The episode, along with the rest of the first season of Andor was released on Ultra HD Blu-ray and Blu-ray by Walt Disney Studios Home Entertainment on April 30, 2024.

== Reception ==
=== Critical response ===

The review aggregator website Rotten Tomatoes reports 100% approval rating, based on 21 reviews. The site's critical consensus reads, "Andy Serkis unleashes his fury and steals the show in "One Way Out", a galvanizing climax to the "Narkina 5" arc." The episode was ranked by many publications as one of the best television episodes of the year.
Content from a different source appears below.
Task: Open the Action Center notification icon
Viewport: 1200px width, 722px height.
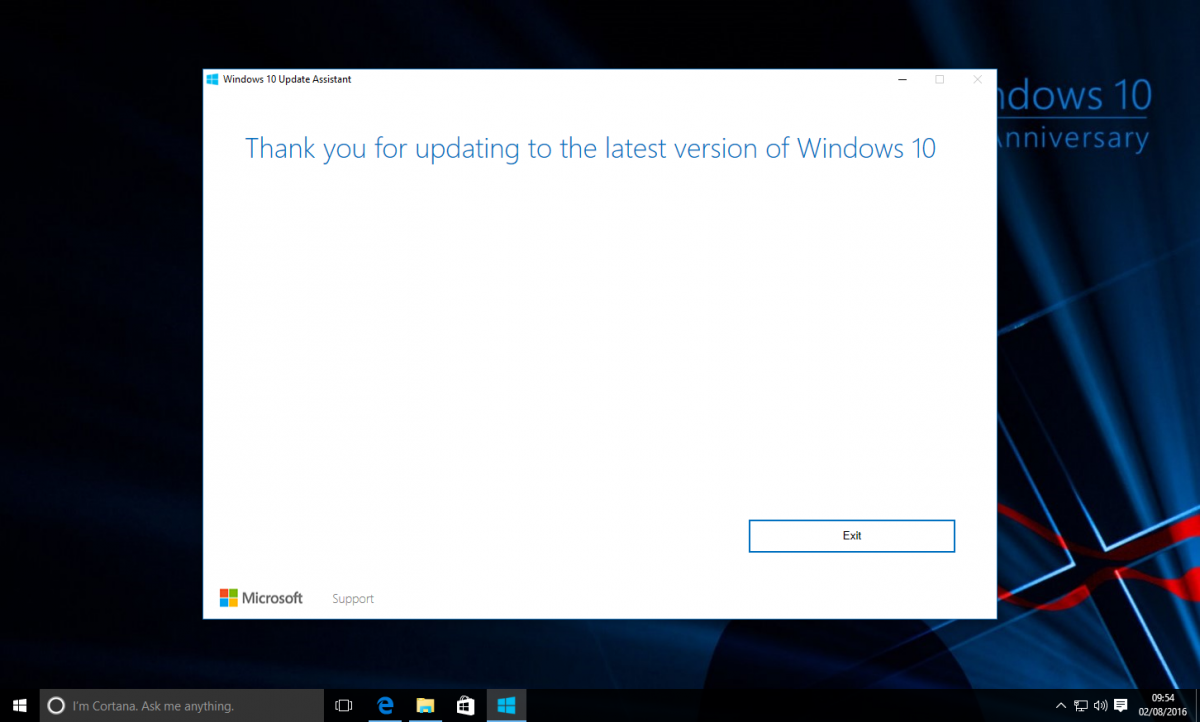Action: coord(1122,705)
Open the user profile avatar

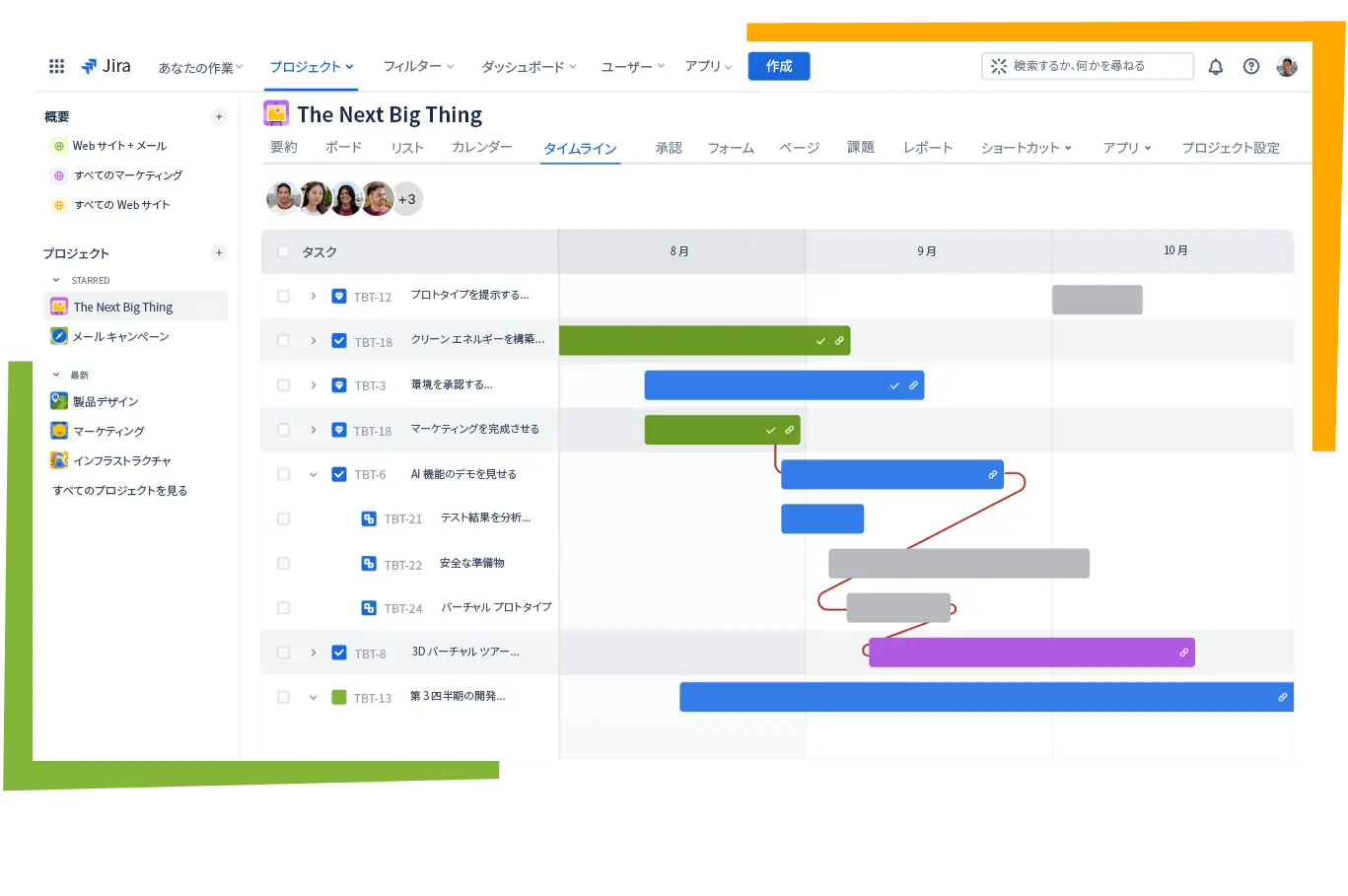point(1286,67)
The performances of Andy Serkis and Stellen Skarsgård were both highly praised, with Simon Cardy of IGN praising Serkis as "magnetic throughout...with his bellows and determined stares." Ben Lindberg of The Ringer cited Luthen's speech as "one of the most affecting sci-fi soliloquies since Rutger Hauer reminisced about tears in rain."

=== Accolades ===

At the American Cinema Editors Awards 2023, Simon Smith's work on the episode won the award for Best Edited Drama Series. At the 2022 British Society of Cinematographers Awards, Adriano Goldman's work on the episode was nominated for Best Cinematography in a Television Drama. At the 75th Primetime Emmy Awards, Beau Willimon's work on the episode was nominated for Outstanding Writing for a Drama Series.